Your answer should consist of the lines below that hold the word "screenshot".

== == ==

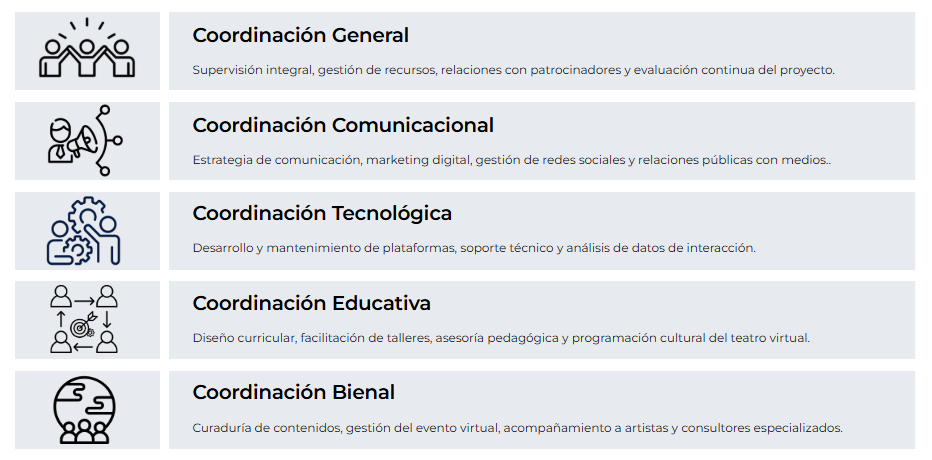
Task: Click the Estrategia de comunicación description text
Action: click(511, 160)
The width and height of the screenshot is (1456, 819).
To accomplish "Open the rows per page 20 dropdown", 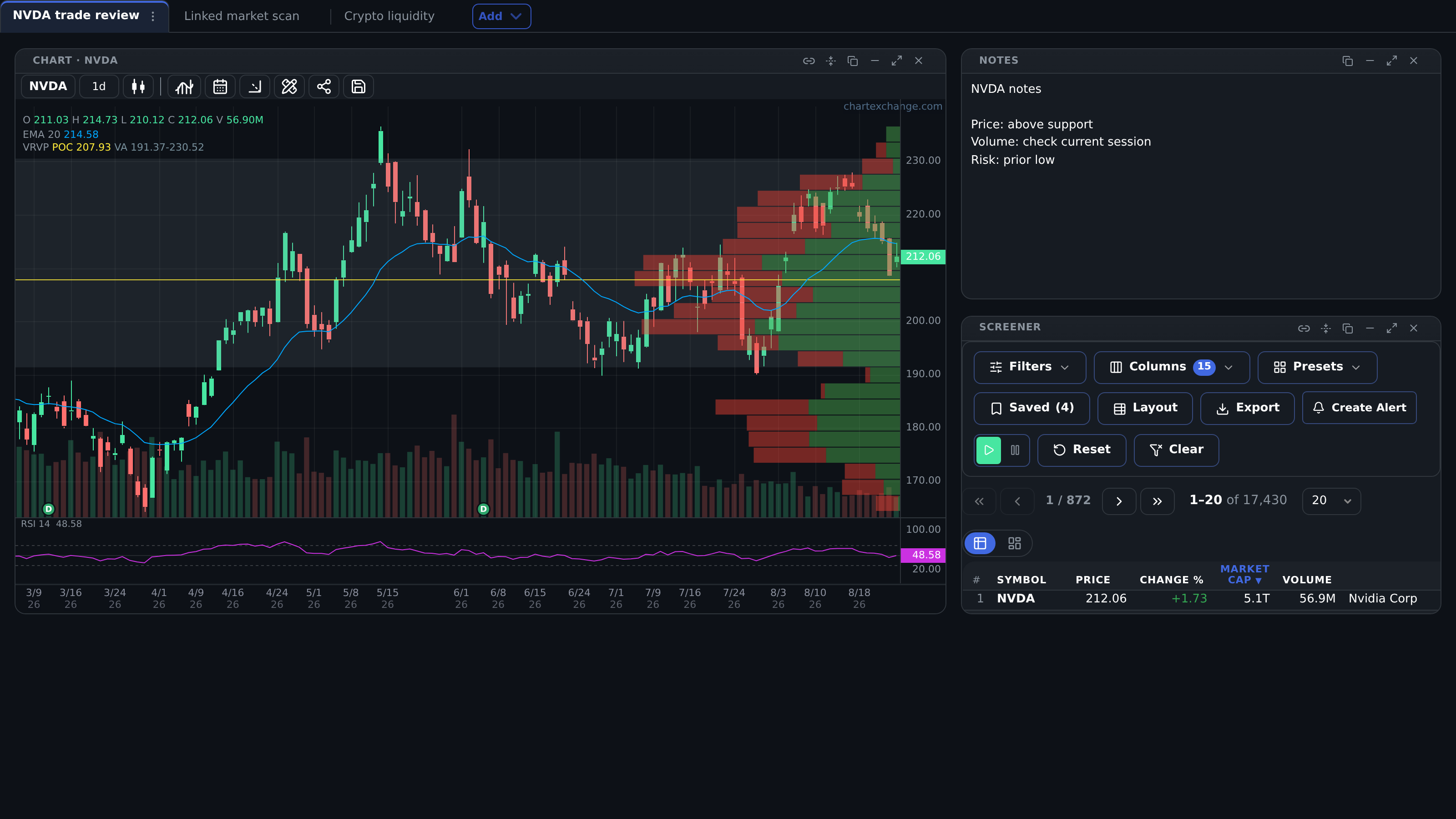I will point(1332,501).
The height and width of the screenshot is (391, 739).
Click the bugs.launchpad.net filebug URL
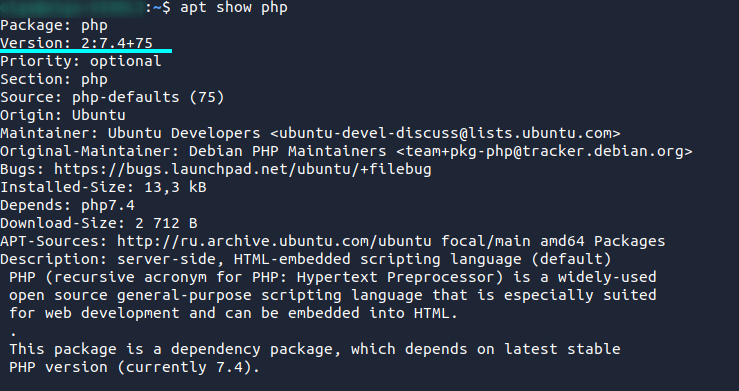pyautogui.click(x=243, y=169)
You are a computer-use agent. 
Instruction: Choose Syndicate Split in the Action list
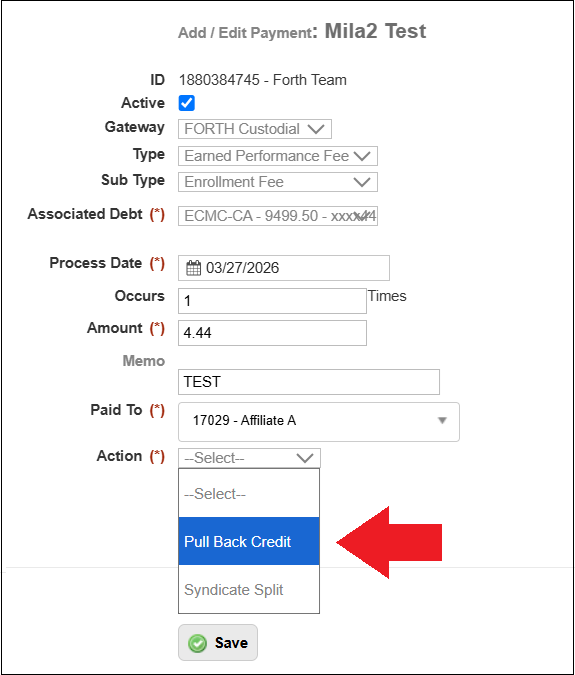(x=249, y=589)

== == ==

▶ [RESULT]
The width and height of the screenshot is (1456, 819).
The height and width of the screenshot is (391, 739).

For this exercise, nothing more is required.